Experten kritisieren vor allem den geplanten Wegfall des Strafbefehls bei minderschweren Fällen. Die sollen jetzt zu Verbrechen hochgestuft werden. Damit kämen diese Fälle automatisch vor Gericht. Doch viele Täter würden nur deshalb gestehen, weil ihnen durch einen Strafbefehl eine Verhandlung erspart bliebe, sagen Experten. Bei einem Prozess allerdings würden die Angeklagten schweigen und müssten im Zweifelsfall freigesprochen werden.
Der Wegfall des Strafbefehlsverfahrens ist schwierig, weil im Strafbefehlsverfahren harte Strafen ausgesprochen werden können, aber dem Opfer eine belastende Verhandlung erspart wird. Auch spart die Justiz durch Strafbefehlsverfahren Ressourcen. Wir beraten deshalb Lösungswege, dass Strafbefehlsverfahren möglich bleiben.

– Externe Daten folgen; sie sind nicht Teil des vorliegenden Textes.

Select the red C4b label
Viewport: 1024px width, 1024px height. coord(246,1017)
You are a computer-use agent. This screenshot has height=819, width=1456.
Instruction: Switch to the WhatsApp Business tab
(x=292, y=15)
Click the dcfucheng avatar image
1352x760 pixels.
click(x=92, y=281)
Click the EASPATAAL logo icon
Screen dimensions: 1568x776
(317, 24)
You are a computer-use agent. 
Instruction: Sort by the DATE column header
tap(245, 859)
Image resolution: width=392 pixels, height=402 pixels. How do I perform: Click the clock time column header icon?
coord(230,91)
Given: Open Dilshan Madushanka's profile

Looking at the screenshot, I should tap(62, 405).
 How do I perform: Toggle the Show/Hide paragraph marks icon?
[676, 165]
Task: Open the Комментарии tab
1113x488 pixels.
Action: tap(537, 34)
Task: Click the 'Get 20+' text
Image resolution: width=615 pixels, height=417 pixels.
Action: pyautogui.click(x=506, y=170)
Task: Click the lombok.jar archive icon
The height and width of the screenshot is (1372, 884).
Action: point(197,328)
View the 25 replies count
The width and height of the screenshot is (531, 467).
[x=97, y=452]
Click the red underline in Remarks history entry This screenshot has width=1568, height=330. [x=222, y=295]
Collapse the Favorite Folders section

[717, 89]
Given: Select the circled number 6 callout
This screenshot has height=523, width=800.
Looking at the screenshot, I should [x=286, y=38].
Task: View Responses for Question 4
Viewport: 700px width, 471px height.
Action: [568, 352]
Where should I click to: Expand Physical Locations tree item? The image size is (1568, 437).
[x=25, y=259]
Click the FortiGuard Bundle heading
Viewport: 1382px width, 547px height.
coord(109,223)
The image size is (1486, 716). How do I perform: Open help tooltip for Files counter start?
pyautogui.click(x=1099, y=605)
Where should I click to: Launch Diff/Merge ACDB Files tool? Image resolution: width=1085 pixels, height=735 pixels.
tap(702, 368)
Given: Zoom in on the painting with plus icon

Vor allem für Kinder entstehe nach Expertenmeinung eine enorme psychische Belastung, wenn sie in einem Prozess aussagen müssten. Wären Sie im Zweifel bereit, dies mit der ursprüngliche geplanten Reform in Kauf zu nehmen?
Wir wollen gerade nicht, dass Kinder, die schon massiv durch die schlimmen Taten traumatisiert sind, nochmals leiden müssen durch Gerichtsverhandlungen.

Johannes Fechner
Johannes Fechner

© promo

Mehr Prozesse bedeuten mehr Richter, Staatsanwälte und Gerichtssäle. Wie soll nach Ihren Vorstellungen, sofern die Reform wie geplant verabschiedet wird, dieser Personalaufbau finanziert werden, da jetzt schon die Gerichte und Staatsanwaltschaften völlig überlastet sind?
Mit unserem Pakt für den Rechtsstaat haben wir bereits 2000 zusätzlicher Richter- und Staatsanwaltsstellen finanziert vom Bund geschaffen. Dafür haben wir 220 Mio. Euro zur Verfügung gestellt, weil in einem starken Rechtsstaat Recht auch durchgesetzt werden muss und dafür braucht es ausreichend Personal bei Polizei und Justiz. Die Länder sind gefragt, gerade im Bereich des sexuellen Missbrauchs von Kindern genügend Personal zur Verfügung zu stellen. Der Schutz unserer Kinder vor diesen schrecklichen Verbrechen darf nicht am Geld scheitern.

Eine Staatsanwältin aus einer Sexualdelikts-Abteilung erklärte, sie müsse schon jetzt aus Zeitmangel zehn Prozent aller Fälle unbearbeitet einstellen. Durch die Reform würde vor allem der Aufwand für komplizierte Verfahren so enorm steigen, dass diese erstmal nicht vorrangig bearbeitet würden. Die Reform würde also gerade Täter bei schweren Straftaten bevorzugen. Was sagen Sie zu diesen Einwänden?
Dass sich Staatsanwälte einfache Fälle herauspicken und schwere Fälle liegen lassen, geht natürlich gar nicht. Ich finde es sowieso schwierig, im Bereich dieser Delikte von "leichten Fällen" zu sprechen. Wir beraten aber, wie wir mehr Strafbefehlsverfahren ermöglichen zur personellen Entlastung der Justiz.

Hat der Rechtsausschuss schon eine Einigkeit erzielt, welche Punkte der Kritiker übernommen werden?
Wir sind auf der Zielgeraden mit unseren koalitionsinternen Beratungen und ich rechne damit, dass wir das Gesetz im Deutschen Bundestag noch im Februar, spätestens März diesen Jahres verabschieden werden.